In our group, the Comprehensive Psychopathological Rating Scale “agitation” or RDC “physical restlessness” was present in 100% of the patients with agitated depression and 96.7% of those with mania, whereas the RDC subitem “more active than usual socially or at work” was rated as positive in 90.2% of the patients with mania but only in 3.3% of the patients with agitated depression. This is a major difference and corresponds to one of the differential criteria between agitated depression and a mixed bipolar episode proposed by Schatzberg and DeBattista
(21). However, one other differential criterion suggested by these authors was not validated by our data: Schatzberg and DeBattista maintained that distractibility in agitated depression is “internally driven” rather than “external,” whereas one-third of our patients with agitated depression presented distractibility as defined by the RDC (i.e., “attention too easily drawn to unimportant or irrelevant external stimuli”).
Also noteworthy is that 16.4% of our patients with agitated depression showed sexual hyperactivity, a symptom which is certainly not typical of major depression but was mentioned by Akiskal and Mallya
(15), Koukopoulos et al.
(7,
16), and Perugi et al.
(17,
18) in their descriptions of agitated depression as a mixed state. On the other hand, inflated self-esteem (present in 16% and 15.6%, respectively, of the patients with mixed depression described by Perugi et al. [
17,
18]) was totally absent in our group, and excessive involvement in activities with potentially painful consequences was present in only one of our patients (1.6%), compared with the 12% and 9.4% reported by Perugi et al.
(17,
18) in their two samples. Thus, in summary, our patients with agitated bipolar I depression were consistently not elated or grandiose, but one-fourth of them had the racing thoughts-pressured speech-increased motor activity cluster and one-fourth had the paranoia-aggression-irritability cluster. What is the specificity of these clusters for mania? Does the co-occurrence of one or both of these clusters with a major depressive syndrome make up a “mixed state”? Relevant to this issue is the observation that, out of the eight patients with a diagnosis of mania recruited in our study who also fulfilled the RDC for probable major depression (i.e., patients who would receive today a diagnosis of depressive or dysphoric mania), only two were either elated or grandiose, while five presented the racing thoughts-pressured speech-increased motor activity cluster, and five presented the paranoia-aggression-irritability cluster. Apparently, agitated depression and dysphoric mania are partially overlapping conditions.

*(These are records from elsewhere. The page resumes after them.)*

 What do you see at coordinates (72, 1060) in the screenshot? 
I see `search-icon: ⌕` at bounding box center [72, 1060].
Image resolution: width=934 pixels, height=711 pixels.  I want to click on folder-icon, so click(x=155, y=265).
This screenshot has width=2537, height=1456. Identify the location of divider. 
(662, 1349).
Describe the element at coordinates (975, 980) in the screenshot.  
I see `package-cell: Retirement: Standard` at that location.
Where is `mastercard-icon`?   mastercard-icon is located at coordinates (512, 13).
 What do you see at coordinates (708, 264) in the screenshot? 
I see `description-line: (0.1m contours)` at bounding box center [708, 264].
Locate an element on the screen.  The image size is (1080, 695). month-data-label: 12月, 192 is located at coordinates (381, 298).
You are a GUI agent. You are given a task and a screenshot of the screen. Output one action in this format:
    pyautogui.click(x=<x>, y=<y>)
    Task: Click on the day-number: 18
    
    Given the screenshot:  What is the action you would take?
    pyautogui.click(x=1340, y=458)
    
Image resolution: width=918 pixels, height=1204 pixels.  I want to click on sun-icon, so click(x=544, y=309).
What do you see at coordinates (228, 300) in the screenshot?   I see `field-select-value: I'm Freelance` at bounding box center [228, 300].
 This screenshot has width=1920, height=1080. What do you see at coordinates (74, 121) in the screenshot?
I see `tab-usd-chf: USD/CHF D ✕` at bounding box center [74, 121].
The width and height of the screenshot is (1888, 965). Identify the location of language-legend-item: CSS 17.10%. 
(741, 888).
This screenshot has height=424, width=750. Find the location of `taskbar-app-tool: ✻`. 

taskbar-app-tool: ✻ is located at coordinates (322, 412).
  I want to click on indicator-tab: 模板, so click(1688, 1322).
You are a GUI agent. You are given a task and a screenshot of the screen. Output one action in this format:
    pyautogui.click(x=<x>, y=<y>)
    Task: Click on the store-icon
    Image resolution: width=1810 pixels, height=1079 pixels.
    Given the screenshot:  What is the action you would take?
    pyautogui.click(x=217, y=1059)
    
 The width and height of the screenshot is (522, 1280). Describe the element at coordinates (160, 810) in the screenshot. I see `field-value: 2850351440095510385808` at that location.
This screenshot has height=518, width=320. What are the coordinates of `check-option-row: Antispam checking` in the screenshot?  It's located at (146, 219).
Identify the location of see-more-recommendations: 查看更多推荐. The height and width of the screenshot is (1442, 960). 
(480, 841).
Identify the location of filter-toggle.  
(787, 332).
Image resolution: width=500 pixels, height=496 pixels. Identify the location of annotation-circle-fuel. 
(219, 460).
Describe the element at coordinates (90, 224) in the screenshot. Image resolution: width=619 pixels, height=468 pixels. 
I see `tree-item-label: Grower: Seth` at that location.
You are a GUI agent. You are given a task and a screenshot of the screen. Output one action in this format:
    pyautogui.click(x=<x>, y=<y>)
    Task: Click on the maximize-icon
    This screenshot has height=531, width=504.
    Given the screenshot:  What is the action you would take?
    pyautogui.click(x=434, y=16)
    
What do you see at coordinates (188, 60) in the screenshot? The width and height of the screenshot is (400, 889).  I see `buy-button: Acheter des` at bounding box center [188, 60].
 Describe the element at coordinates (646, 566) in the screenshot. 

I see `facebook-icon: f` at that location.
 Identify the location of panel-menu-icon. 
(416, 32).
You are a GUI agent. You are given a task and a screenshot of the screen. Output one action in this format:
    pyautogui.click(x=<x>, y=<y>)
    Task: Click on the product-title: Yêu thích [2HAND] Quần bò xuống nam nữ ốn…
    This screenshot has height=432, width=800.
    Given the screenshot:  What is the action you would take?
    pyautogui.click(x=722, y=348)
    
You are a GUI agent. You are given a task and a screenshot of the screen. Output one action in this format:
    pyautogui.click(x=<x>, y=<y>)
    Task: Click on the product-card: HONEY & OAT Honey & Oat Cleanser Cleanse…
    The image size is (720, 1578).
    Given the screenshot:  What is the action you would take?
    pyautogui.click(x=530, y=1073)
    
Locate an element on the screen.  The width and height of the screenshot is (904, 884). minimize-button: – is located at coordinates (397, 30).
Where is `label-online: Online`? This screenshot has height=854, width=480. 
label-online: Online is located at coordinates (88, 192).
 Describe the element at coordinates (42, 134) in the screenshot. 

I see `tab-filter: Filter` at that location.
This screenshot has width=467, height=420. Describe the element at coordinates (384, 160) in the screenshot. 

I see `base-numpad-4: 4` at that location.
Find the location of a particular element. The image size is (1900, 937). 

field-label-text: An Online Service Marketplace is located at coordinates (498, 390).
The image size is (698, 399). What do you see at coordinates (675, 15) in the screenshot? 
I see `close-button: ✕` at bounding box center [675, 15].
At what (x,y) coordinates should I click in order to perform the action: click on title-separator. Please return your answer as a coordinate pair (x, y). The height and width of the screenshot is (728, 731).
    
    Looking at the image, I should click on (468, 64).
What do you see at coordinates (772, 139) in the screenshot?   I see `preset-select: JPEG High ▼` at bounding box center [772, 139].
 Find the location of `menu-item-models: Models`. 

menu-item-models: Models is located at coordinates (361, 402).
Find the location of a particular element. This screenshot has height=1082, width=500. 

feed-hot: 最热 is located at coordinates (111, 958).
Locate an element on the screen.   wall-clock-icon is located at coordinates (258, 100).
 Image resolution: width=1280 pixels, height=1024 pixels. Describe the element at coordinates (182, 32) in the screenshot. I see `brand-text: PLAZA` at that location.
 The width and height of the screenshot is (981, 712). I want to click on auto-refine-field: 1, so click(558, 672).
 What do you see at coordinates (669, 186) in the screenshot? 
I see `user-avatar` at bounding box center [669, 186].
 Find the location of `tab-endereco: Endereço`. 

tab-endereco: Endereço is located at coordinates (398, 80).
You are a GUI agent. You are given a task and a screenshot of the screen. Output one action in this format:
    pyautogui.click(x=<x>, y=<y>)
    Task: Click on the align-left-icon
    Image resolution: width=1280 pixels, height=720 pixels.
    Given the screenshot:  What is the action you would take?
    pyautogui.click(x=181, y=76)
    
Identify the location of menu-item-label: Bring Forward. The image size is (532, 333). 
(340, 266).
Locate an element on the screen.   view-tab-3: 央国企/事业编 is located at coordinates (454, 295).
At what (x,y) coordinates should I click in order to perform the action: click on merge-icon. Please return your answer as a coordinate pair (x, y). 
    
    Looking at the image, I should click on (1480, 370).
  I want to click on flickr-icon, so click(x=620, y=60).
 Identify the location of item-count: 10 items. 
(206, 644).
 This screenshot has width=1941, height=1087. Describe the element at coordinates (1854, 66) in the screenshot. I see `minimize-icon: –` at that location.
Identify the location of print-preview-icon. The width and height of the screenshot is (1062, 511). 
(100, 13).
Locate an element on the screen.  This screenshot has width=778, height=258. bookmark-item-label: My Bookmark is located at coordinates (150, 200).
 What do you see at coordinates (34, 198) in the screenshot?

Our findings confirm that the RDC diagnosis of agitated bipolar I depression has significant prognostic and therapeutic implications (although, of course, extrapolations from group data to individual cases should always be made cautiously). Our patients with that diagnosis, compared to those with nonagitated depression, had a significantly longer time to recovery from the index episode, were more likely to receive standard antipsychotic drugs during the index episode, and spent a significantly higher proportion of time in an affective episode during the observation period. Treatment guidelines and algorithms for bipolar disorder have almost completely ignored this reality up until now. On the basis of our data, should mood stabilizers that are currently preferred for use in dysphoric mania, in particular valproate, also be considered for use in agitated bipolar depression? What is the comparative efficacy of lamotrigine, currently regarded as the most effective mood stabilizer in the depressive phase of bipolar disorder, in agitated versus nonagitated bipolar depression? These are questions open to research.